2026-02-18 海洋研究開発機構,水産研究・教育機構,九州大学,科学技術振興機構
図1.北太平洋西部亜寒帯における定点K2および海洋地球研究船「みらい」
<関連情報>
- https://www.jamstec.go.jp/j/about/press_release/20260218/
- https://link.springer.com/article/10.1186/s40645-026-00799-7
999年から2023年までの25年間における北太平洋西部亜寒帯地域における海洋酸性化と生物生産の変化 Ocean acidification and changes in biological production in the western subarctic region of the North Pacific over the quarter century, 1999–2023
Masahide Wakita,Akira Nagano,Hiroshi Uchida,Yoshiyuki Nakano,Katsunori Kimoto,Masahito Shigemitsu,Kana Nagashima,Fumikazu Taketani,Tetsuichi Fujiki,Maki Noguchi-Aita,Kosei Sasaoka,Tsuneo Ono & Toshihiko Takemura
Progress in Earth and Planetary Science Published:14 February 2026
DOI:https://doi.org/10.1186/s40645-026-00799-7
Abstract
Changes in the physical and biogeochemical conditions of the ocean over time can affect marine ecosystems.

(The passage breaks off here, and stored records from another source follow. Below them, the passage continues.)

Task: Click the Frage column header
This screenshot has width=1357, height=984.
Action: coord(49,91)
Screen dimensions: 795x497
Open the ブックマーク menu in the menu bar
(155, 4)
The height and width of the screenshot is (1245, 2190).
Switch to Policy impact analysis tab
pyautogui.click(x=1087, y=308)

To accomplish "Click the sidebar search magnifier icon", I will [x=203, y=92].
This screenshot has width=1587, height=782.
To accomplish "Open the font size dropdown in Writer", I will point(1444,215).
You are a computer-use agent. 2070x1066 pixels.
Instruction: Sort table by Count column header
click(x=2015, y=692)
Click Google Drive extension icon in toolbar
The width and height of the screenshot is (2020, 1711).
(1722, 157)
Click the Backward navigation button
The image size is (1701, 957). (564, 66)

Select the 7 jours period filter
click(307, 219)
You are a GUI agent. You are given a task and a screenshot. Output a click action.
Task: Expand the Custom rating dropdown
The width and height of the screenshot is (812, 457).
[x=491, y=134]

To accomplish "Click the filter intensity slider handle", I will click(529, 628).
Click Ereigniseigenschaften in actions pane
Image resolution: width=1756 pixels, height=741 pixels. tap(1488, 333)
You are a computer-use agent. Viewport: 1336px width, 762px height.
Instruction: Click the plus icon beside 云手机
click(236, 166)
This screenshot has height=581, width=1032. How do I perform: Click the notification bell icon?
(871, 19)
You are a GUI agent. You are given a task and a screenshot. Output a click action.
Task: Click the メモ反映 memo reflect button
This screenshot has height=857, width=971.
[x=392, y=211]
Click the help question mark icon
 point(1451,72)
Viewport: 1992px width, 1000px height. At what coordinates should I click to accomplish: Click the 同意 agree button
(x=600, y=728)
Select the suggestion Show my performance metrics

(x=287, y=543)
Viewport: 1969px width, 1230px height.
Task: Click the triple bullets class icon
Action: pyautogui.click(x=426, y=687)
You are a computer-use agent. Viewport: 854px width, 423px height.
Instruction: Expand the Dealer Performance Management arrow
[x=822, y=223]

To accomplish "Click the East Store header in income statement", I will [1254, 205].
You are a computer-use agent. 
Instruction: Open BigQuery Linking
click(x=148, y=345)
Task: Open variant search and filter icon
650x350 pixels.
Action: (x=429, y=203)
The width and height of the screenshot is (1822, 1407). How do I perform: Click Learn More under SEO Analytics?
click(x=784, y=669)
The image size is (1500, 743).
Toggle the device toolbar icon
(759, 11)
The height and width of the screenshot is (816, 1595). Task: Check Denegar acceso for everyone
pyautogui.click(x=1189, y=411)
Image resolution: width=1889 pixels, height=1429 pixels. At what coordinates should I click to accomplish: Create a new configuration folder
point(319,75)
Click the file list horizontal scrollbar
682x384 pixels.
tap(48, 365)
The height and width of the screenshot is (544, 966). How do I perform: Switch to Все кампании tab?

In this study, we use biogeochemical observational data for the past 25 years (1999–2023) to investigate ocean acidification and changes in biological production at site K2 (47˚ N, 160˚ E) in the western subarctic region of the North Pacific Ocean. During this period, satellite-derived sea surface temperatures increased at a rate of 0.056 °C yr–1, while the surface mixed-layer salinity decreased by 0.004 yr−1. As a result of the oceanic uptake of anthropogenic CO2 from the atmosphere, the deseasonalized annual mean surface mixed-layer pH and saturation states of calcium carbonate minerals of calcite and aragonite decreased at rates of 0.0013 ± 0.0004, 0.007 ± 0.003, and 0.004 ± 0.002 yr−1, respectively. These rates are consistent with those calculated for winter. Under these acidification conditions, no significant trends were observed in either the annual mean or winter concentrations of nutrients (phosphate, nitrate, and silicate), or in total alkalinity in the surface mixed layer. However, the decadal trends in nutrient concentrations show a significant increase in May and decrease in July. Net community production (NCP), which is an index of biological production, was estimated from differences in nutrient concentrations between winter and May or July. This analysis revealed significant decreasing trends in NCP from winter to May, followed by increasing trends from winter to July. The stoichiometric molar ratio of Si associated with the July NCP increase (P:N:Si = 1:15:55) is higher than the previously reported ratio (1:16:40). A significant decreasing trend in satellite-derived photosynthetically active radiation (PAR) was observed in May (0.20 ± 0.08 yr−1), which may be linked to reduced biological production during that month. This decrease may be offset by increased production in summer that is likely due to a shift in the timing of the diatom bloom. These findings highlight the effects of long-term changes of potential drivers of both atmospheric and deep oceanic origin on oceanic biological production.